Pointing records for screenshots and pages:
_ _ _

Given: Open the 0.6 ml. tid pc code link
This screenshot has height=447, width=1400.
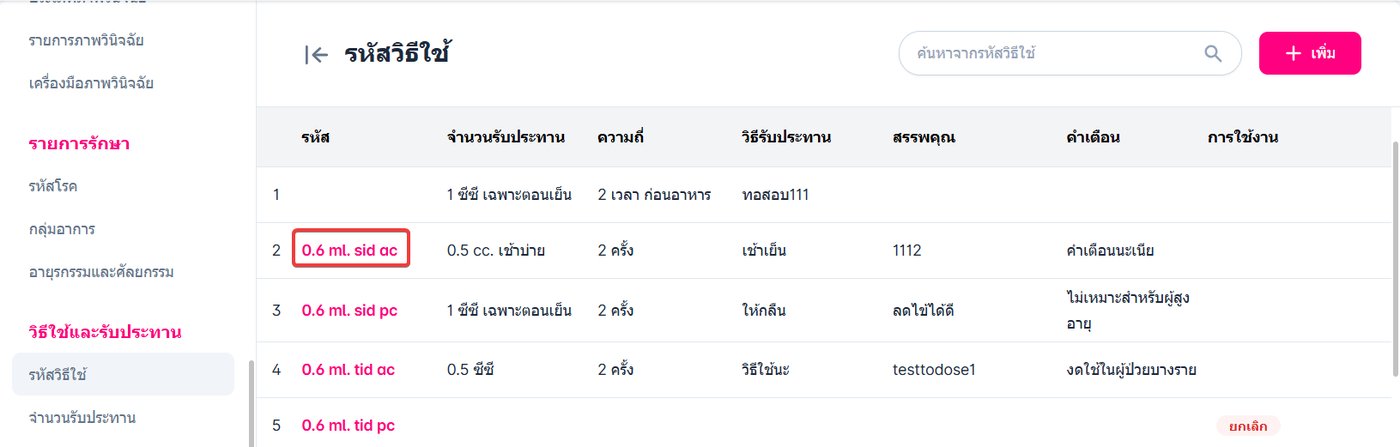Looking at the screenshot, I should tap(348, 426).
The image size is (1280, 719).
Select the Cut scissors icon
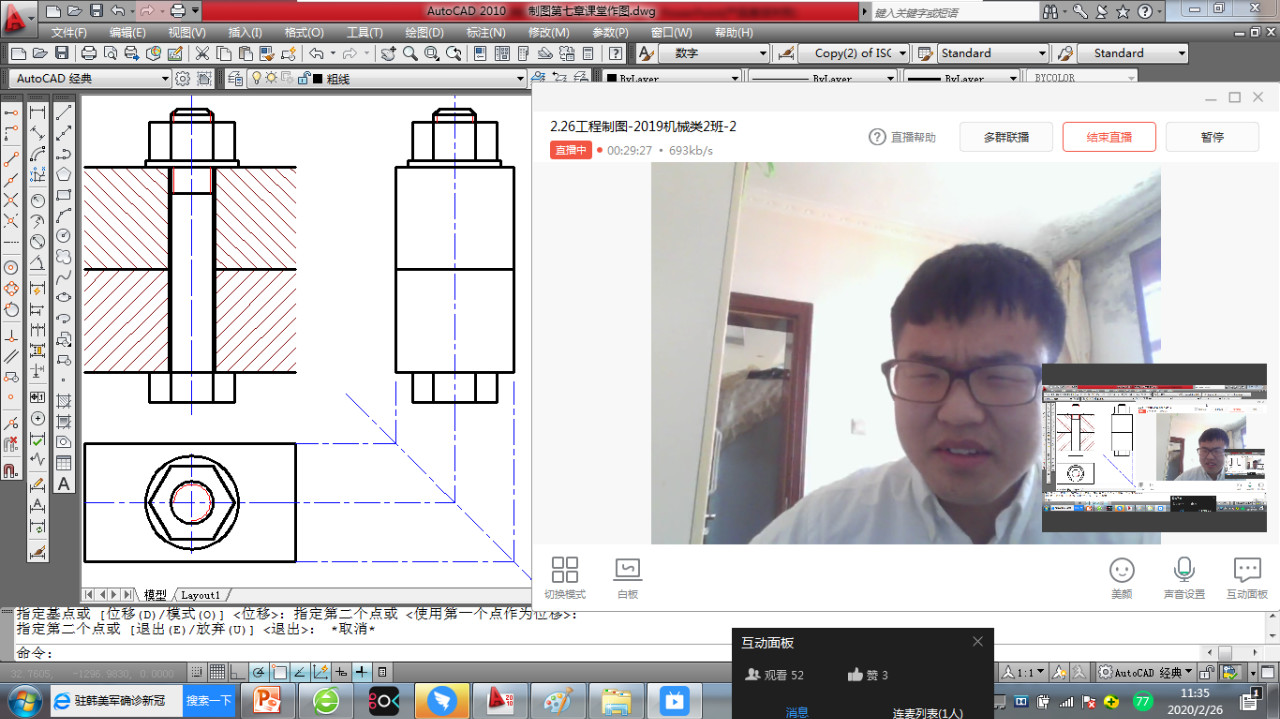point(201,54)
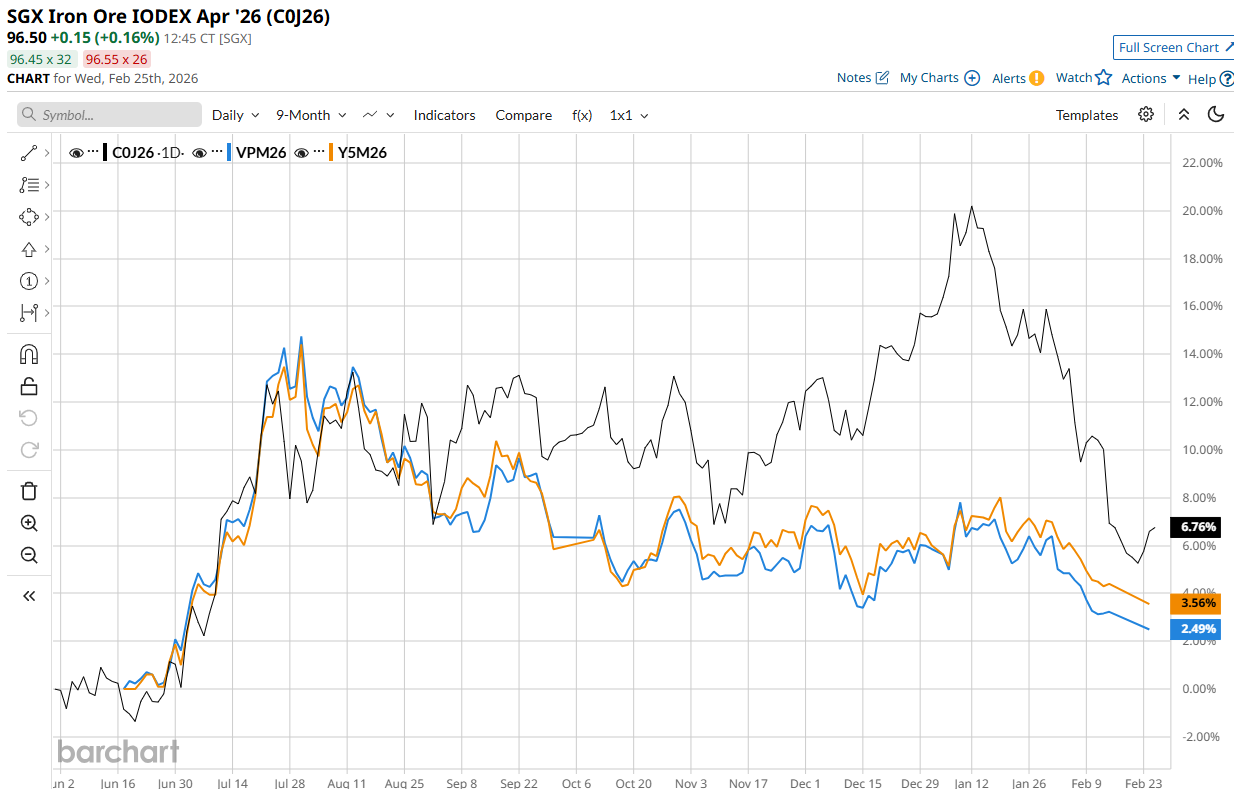Viewport: 1234px width, 789px height.
Task: Open the Indicators menu
Action: pos(444,115)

_ _ _

§ **Job**: Reproduce every line of the data above word for word, omitting the pictures.

§ **The answer**:
Given: Open the 0.6 ml. tid pc code link
This screenshot has height=447, width=1400.
Looking at the screenshot, I should tap(348, 426).
The image size is (1280, 719).
Select the Cut scissors icon
point(201,54)
Viewport: 1234px width, 789px height.
Task: Open the Indicators menu
Action: pos(444,115)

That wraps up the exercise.